━━ SUPPLIED INFORMATION
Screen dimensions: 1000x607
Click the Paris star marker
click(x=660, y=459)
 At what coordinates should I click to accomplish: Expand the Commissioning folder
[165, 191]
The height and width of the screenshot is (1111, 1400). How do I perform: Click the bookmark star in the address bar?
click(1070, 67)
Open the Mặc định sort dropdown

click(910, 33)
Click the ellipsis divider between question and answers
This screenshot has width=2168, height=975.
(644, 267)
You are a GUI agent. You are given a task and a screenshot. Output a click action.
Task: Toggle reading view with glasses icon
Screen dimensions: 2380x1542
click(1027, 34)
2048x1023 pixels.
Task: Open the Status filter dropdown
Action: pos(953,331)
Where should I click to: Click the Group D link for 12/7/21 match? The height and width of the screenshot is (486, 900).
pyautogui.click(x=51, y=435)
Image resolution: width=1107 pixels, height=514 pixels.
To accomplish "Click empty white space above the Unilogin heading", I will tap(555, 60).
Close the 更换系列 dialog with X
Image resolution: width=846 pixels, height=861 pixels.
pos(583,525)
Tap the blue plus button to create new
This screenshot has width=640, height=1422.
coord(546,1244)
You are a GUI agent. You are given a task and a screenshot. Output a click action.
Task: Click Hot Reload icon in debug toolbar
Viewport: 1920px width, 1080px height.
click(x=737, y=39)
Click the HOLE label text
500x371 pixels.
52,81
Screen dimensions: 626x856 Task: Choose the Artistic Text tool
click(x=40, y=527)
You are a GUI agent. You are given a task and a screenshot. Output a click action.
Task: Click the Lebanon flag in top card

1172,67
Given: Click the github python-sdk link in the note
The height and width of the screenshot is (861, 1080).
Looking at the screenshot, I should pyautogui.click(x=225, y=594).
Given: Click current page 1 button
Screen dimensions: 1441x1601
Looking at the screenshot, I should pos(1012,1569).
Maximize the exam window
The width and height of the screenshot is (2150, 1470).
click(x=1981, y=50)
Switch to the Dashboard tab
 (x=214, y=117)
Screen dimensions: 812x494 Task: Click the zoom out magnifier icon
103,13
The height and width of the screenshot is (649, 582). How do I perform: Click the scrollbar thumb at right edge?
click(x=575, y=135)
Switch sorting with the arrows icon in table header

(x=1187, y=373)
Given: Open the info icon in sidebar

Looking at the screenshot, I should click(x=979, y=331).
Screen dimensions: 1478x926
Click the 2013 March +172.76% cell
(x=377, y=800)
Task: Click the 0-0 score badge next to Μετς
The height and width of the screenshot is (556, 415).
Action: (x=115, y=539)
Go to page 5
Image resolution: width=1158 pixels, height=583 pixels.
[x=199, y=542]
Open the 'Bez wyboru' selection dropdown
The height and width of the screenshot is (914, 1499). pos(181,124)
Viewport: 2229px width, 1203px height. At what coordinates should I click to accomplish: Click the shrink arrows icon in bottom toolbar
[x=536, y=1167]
━━━━
#### DIRECTIONS:
Count the lines in the data above that contain the word "dropdown". Reply with the number only.

#### SOLUTION FOR THIS TASK:
3